■ Work to do ■
Collect every line of the data that contains the string "height".

■ Stored data ■
>> Start
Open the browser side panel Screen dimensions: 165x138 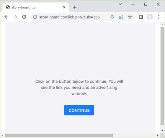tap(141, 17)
>> End
>> Start
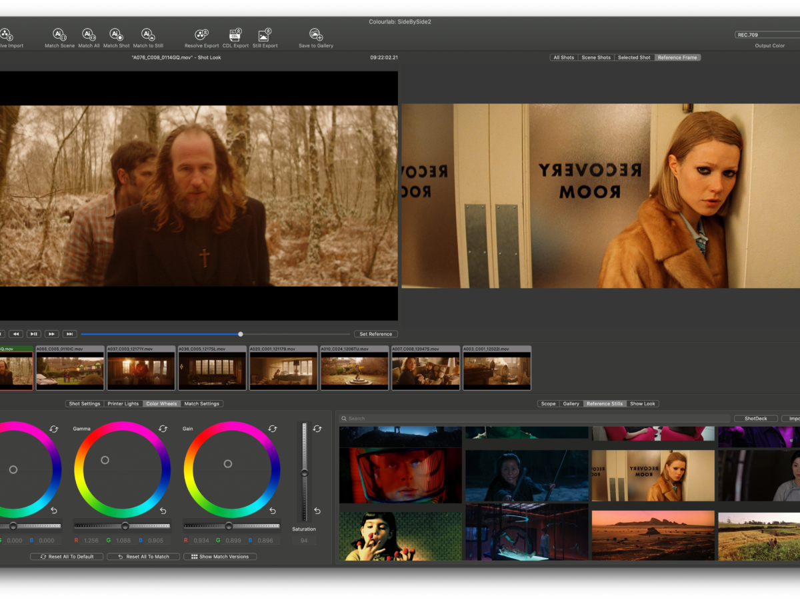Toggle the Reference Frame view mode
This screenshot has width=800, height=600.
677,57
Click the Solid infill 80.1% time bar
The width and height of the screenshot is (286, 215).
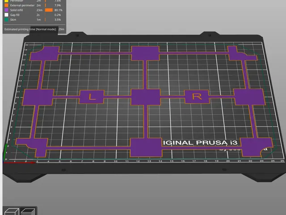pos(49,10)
>> End
■ Answer to this problem ■
This screenshot has width=800, height=600.
The width and height of the screenshot is (286, 215).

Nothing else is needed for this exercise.